What to do: The required output is the lines below from the line containing "The width and" to the line containing "You are a GUI", inclusive, retyped exactly. No other lines belong in it.

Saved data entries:
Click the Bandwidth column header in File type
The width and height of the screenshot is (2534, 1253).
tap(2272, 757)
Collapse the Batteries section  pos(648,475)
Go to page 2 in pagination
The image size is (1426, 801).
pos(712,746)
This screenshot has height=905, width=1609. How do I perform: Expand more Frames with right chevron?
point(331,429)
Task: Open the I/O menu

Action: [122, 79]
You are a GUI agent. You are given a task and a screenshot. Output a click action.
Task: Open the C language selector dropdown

Answer box:
The width and height of the screenshot is (2534, 1253).
tap(2272, 757)
Collapse the Batteries section  pos(648,475)
Go to page 2 in pagination
The image size is (1426, 801).
pos(712,746)
This screenshot has height=905, width=1609. How do I perform: Expand more Frames with right chevron?
point(331,429)
Task: Open the I/O menu

Action: [122, 79]
You are a GUI agent. You are given a task and a screenshot. Output a click action.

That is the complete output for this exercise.